It has been discovered that custom tag files can be created using a tool designed to receive general information about the custom tags and create corresponding tag files, including tag handler classes, tag extended information (TEI) classes, and tag library descriptor (TLD) files. The corresponding tag files are frameworks that are used by Java Server Page (JSP) processing when a custom tag file is encountered. The developer can edit the created files to add particular business logic to perform desired functions. For example, the developer can add the logic used to access the organization's database to retrieve a customer's current account balance. The questions asked to the developer and the types of answers elicited from the developer are designed to be understood by a JSP author with little or no understanding of how custom tag logic is written. In addition, comments can be included with the generated custom tag files to inform the developer of exactly where business logic should be added to further limit the amount of custom tag file understanding needed by the developer.

The developer accesses the software tool, called a Custom Tag Wizard, that creates the custom tag files. The Custom Tag Wizard can be stored and executed from the developer's computer system or the developer can access a Web server that hosts the Custom Tag Wizard. If the Custom Tag Wizard is stored on the developer's computer system then the resulting custom tag files are stored in a disk location on the developer's computer specified by the developer. On the other hand, if a Web server application is used, the Custom Tag Wizard dynamically packages the created custom tag files into a package file, such as a .zip file or a .jar file, and displays a screen to the developer allowing the developer to select a location on the developer's computer system to store the newly created custom tag files.

The packaging component is useful for packaging other components other than custom tag files. Any number of components stored at a Web server can be dynamically packaged and provided to a user. The components included in the dynamically packaged file can either be custom components, such as the custom tag files, or can be static components. For example, a Web site could allow a client to select multiple download files, such as software tools. The Web site could dynamically package all the files selected by a client into a single package and allow the client to download all the selected files in a single download step.

The foregoing is a summary and thus contains, by necessity, simplifications, generalizations, and omissions of detail; consequently, those skilled in the art will appreciate that the summary is illustrative only and is not intended to be in any way limiting. Other aspects, inventive features, and advantages of the present invention, as defined solely by the claims, will become apparent in the non-limiting detailed description set forth below.

- _DATASET EXTRACT_
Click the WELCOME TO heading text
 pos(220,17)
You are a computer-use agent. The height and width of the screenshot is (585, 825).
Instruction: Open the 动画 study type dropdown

- _PROMPT_
Please answer from the text on custom tag files: when the Custom Tag Wizard runs from a Web server, what two kinds of package file does it give as examples?

- _ANSWER FOR THIS EXERCISE_
A .zip file or a .jar file.